Write out the data again in full, keeping every character the same.

[Pixel coordinate grounding data]
○ ○ ○ ○ ○

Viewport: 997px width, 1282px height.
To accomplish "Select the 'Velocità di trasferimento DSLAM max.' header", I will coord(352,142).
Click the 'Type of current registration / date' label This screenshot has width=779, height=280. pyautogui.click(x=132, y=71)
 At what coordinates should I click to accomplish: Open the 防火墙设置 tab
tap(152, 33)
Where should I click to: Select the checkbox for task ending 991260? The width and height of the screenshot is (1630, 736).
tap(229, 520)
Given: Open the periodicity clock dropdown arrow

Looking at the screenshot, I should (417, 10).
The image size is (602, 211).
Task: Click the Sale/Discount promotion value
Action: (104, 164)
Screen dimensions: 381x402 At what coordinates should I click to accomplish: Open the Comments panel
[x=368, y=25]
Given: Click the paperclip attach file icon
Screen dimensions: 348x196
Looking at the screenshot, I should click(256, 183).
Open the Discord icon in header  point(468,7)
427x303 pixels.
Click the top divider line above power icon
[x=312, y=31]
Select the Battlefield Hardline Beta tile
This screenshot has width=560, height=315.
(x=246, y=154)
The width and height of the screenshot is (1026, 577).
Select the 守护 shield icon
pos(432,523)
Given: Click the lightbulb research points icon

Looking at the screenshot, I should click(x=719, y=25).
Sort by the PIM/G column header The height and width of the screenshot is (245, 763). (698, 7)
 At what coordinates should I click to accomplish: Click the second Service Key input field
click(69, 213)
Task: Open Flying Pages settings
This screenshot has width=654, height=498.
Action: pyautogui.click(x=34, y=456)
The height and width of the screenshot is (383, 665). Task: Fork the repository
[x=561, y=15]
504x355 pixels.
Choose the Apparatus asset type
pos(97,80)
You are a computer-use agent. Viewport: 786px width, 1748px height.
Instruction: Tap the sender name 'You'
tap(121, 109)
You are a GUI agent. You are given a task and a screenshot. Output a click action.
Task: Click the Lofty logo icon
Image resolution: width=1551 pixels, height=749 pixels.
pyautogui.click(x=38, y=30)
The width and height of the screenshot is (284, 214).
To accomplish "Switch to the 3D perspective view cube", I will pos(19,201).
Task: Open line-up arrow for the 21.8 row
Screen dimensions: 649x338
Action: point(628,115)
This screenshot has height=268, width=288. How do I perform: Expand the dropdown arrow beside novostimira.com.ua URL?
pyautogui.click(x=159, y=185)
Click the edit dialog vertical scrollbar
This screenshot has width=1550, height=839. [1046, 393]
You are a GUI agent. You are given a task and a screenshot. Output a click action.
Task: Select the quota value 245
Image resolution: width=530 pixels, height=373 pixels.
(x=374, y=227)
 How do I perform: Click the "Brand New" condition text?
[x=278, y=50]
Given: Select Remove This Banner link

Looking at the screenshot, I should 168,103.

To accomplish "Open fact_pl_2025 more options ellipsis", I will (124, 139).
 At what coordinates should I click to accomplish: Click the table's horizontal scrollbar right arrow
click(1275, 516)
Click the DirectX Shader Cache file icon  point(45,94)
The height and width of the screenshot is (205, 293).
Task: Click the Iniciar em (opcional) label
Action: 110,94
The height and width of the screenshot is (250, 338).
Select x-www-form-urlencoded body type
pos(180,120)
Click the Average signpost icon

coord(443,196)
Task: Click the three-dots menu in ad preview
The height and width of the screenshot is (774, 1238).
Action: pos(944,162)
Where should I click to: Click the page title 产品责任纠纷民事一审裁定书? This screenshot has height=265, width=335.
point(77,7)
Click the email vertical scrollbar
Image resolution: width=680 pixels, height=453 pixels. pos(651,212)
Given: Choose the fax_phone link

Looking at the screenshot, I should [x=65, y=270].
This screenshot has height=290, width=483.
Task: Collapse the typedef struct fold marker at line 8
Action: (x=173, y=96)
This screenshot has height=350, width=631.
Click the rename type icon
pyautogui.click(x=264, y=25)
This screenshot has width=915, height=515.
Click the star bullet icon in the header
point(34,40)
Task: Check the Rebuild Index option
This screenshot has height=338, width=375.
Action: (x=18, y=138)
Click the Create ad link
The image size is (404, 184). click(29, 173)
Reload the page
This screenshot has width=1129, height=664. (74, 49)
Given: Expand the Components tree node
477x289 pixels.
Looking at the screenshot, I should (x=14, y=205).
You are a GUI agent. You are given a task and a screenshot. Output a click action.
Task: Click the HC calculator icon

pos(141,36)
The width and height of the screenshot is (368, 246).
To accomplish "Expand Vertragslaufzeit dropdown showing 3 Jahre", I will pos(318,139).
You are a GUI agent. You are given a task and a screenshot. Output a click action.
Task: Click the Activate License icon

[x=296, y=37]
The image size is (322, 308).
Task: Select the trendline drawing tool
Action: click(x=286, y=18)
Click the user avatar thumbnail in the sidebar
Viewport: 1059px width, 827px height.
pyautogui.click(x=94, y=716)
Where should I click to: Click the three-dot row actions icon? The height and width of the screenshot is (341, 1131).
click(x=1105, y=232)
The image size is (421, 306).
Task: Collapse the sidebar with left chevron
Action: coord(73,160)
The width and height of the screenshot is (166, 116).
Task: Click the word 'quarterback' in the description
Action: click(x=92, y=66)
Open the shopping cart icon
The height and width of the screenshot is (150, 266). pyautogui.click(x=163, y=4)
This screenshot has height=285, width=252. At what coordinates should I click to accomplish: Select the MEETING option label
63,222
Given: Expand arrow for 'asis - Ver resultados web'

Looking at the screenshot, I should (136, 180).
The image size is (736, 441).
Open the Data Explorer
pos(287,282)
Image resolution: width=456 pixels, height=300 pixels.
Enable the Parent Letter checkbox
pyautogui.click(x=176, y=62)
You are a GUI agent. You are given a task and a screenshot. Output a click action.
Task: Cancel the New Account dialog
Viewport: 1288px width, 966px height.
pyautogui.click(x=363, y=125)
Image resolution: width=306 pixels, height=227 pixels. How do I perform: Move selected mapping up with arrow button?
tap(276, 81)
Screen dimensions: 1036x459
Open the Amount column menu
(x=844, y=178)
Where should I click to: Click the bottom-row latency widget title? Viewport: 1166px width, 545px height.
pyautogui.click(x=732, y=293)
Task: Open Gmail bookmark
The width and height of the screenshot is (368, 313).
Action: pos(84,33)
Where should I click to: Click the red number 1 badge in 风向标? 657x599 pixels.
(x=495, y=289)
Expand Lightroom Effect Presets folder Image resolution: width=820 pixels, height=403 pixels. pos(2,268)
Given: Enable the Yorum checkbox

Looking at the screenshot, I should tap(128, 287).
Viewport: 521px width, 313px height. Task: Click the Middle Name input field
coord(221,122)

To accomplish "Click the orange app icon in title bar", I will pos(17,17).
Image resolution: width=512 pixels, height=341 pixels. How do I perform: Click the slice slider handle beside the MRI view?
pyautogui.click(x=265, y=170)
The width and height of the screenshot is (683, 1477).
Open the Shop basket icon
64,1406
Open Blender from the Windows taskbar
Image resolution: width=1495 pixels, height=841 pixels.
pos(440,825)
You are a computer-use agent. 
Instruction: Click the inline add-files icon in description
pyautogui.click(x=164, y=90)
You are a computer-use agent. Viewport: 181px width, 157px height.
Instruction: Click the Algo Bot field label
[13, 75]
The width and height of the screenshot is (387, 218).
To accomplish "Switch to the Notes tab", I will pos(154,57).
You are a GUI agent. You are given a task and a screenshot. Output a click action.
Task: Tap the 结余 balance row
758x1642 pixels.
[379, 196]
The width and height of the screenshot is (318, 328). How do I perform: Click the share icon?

○ ○ ○ ○ ○

Result:
Viewport: 997px width, 1282px height.
To accomplish "Select the 'Velocità di trasferimento DSLAM max.' header", I will coord(352,142).
Click the 'Type of current registration / date' label This screenshot has width=779, height=280. pyautogui.click(x=132, y=71)
 At what coordinates should I click to accomplish: Open the 防火墙设置 tab
tap(152, 33)
Where should I click to: Select the checkbox for task ending 991260? The width and height of the screenshot is (1630, 736).
tap(229, 520)
Given: Open the periodicity clock dropdown arrow

Looking at the screenshot, I should (417, 10).
The image size is (602, 211).
Task: Click the Sale/Discount promotion value
Action: (104, 164)
Screen dimensions: 381x402 At what coordinates should I click to accomplish: Open the Comments panel
[x=368, y=25]
Given: Click the paperclip attach file icon
Screen dimensions: 348x196
Looking at the screenshot, I should click(256, 183).
Open the Discord icon in header  point(468,7)
427x303 pixels.
Click the top divider line above power icon
[x=312, y=31]
Select the Battlefield Hardline Beta tile
This screenshot has width=560, height=315.
(x=246, y=154)
The width and height of the screenshot is (1026, 577).
Select the 守护 shield icon
pos(432,523)
Given: Click the lightbulb research points icon

Looking at the screenshot, I should click(x=719, y=25).
Sort by the PIM/G column header The height and width of the screenshot is (245, 763). (698, 7)
 At what coordinates should I click to accomplish: Click the second Service Key input field
click(69, 213)
Task: Open Flying Pages settings
This screenshot has width=654, height=498.
Action: pyautogui.click(x=34, y=456)
The height and width of the screenshot is (383, 665). Task: Fork the repository
[x=561, y=15]
504x355 pixels.
Choose the Apparatus asset type
pos(97,80)
You are a computer-use agent. Viewport: 786px width, 1748px height.
Instruction: Tap the sender name 'You'
tap(121, 109)
You are a GUI agent. You are given a task and a screenshot. Output a click action.
Task: Click the Lofty logo icon
Image resolution: width=1551 pixels, height=749 pixels.
pyautogui.click(x=38, y=30)
The width and height of the screenshot is (284, 214).
To accomplish "Switch to the 3D perspective view cube", I will pos(19,201).
Task: Open line-up arrow for the 21.8 row
Screen dimensions: 649x338
Action: point(628,115)
This screenshot has height=268, width=288. How do I perform: Expand the dropdown arrow beside novostimira.com.ua URL?
pyautogui.click(x=159, y=185)
Click the edit dialog vertical scrollbar
This screenshot has width=1550, height=839. [1046, 393]
You are a GUI agent. You are given a task and a screenshot. Output a click action.
Task: Select the quota value 245
Image resolution: width=530 pixels, height=373 pixels.
(x=374, y=227)
 How do I perform: Click the "Brand New" condition text?
[x=278, y=50]
Given: Select Remove This Banner link

Looking at the screenshot, I should 168,103.

To accomplish "Open fact_pl_2025 more options ellipsis", I will (124, 139).
 At what coordinates should I click to accomplish: Click the table's horizontal scrollbar right arrow
click(1275, 516)
Click the DirectX Shader Cache file icon  point(45,94)
The height and width of the screenshot is (205, 293).
Task: Click the Iniciar em (opcional) label
Action: 110,94
The height and width of the screenshot is (250, 338).
Select x-www-form-urlencoded body type
pos(180,120)
Click the Average signpost icon

coord(443,196)
Task: Click the three-dots menu in ad preview
The height and width of the screenshot is (774, 1238).
Action: pos(944,162)
Where should I click to: Click the page title 产品责任纠纷民事一审裁定书? This screenshot has height=265, width=335.
point(77,7)
Click the email vertical scrollbar
Image resolution: width=680 pixels, height=453 pixels. pos(651,212)
Given: Choose the fax_phone link

Looking at the screenshot, I should [x=65, y=270].
This screenshot has height=290, width=483.
Task: Collapse the typedef struct fold marker at line 8
Action: (x=173, y=96)
This screenshot has height=350, width=631.
Click the rename type icon
pyautogui.click(x=264, y=25)
This screenshot has width=915, height=515.
Click the star bullet icon in the header
point(34,40)
Task: Check the Rebuild Index option
This screenshot has height=338, width=375.
Action: (x=18, y=138)
Click the Create ad link
The image size is (404, 184). click(29, 173)
Reload the page
This screenshot has width=1129, height=664. (74, 49)
Given: Expand the Components tree node
477x289 pixels.
Looking at the screenshot, I should (x=14, y=205).
You are a GUI agent. You are given a task and a screenshot. Output a click action.
Task: Click the HC calculator icon

pos(141,36)
The width and height of the screenshot is (368, 246).
To accomplish "Expand Vertragslaufzeit dropdown showing 3 Jahre", I will pos(318,139).
You are a GUI agent. You are given a task and a screenshot. Output a click action.
Task: Click the Activate License icon

[x=296, y=37]
The image size is (322, 308).
Task: Select the trendline drawing tool
Action: click(x=286, y=18)
Click the user avatar thumbnail in the sidebar
Viewport: 1059px width, 827px height.
pyautogui.click(x=94, y=716)
Where should I click to: Click the three-dot row actions icon? The height and width of the screenshot is (341, 1131).
click(x=1105, y=232)
The image size is (421, 306).
Task: Collapse the sidebar with left chevron
Action: coord(73,160)
The width and height of the screenshot is (166, 116).
Task: Click the word 'quarterback' in the description
Action: click(x=92, y=66)
Open the shopping cart icon
The height and width of the screenshot is (150, 266). pyautogui.click(x=163, y=4)
This screenshot has height=285, width=252. At what coordinates should I click to accomplish: Select the MEETING option label
63,222
Given: Expand arrow for 'asis - Ver resultados web'

Looking at the screenshot, I should (136, 180).
The image size is (736, 441).
Open the Data Explorer
pos(287,282)
Image resolution: width=456 pixels, height=300 pixels.
Enable the Parent Letter checkbox
pyautogui.click(x=176, y=62)
You are a GUI agent. You are given a task and a screenshot. Output a click action.
Task: Cancel the New Account dialog
Viewport: 1288px width, 966px height.
pyautogui.click(x=363, y=125)
Image resolution: width=306 pixels, height=227 pixels. How do I perform: Move selected mapping up with arrow button?
tap(276, 81)
Screen dimensions: 1036x459
Open the Amount column menu
(x=844, y=178)
Where should I click to: Click the bottom-row latency widget title? Viewport: 1166px width, 545px height.
pyautogui.click(x=732, y=293)
Task: Open Gmail bookmark
The width and height of the screenshot is (368, 313).
Action: pos(84,33)
Where should I click to: Click the red number 1 badge in 风向标? 657x599 pixels.
(x=495, y=289)
Expand Lightroom Effect Presets folder Image resolution: width=820 pixels, height=403 pixels. pos(2,268)
Given: Enable the Yorum checkbox

Looking at the screenshot, I should tap(128, 287).
Viewport: 521px width, 313px height. Task: Click the Middle Name input field
coord(221,122)

To accomplish "Click the orange app icon in title bar", I will pos(17,17).
Image resolution: width=512 pixels, height=341 pixels. How do I perform: Click the slice slider handle beside the MRI view?
pyautogui.click(x=265, y=170)
The width and height of the screenshot is (683, 1477).
Open the Shop basket icon
64,1406
Open Blender from the Windows taskbar
Image resolution: width=1495 pixels, height=841 pixels.
pos(440,825)
You are a computer-use agent. 
Instruction: Click the inline add-files icon in description
pyautogui.click(x=164, y=90)
You are a computer-use agent. Viewport: 181px width, 157px height.
Instruction: Click the Algo Bot field label
[13, 75]
The width and height of the screenshot is (387, 218).
To accomplish "Switch to the Notes tab", I will pos(154,57).
You are a GUI agent. You are given a task and a screenshot. Output a click action.
Task: Tap the 结余 balance row
758x1642 pixels.
[379, 196]
The width and height of the screenshot is (318, 328). How do I perform: Click the share icon?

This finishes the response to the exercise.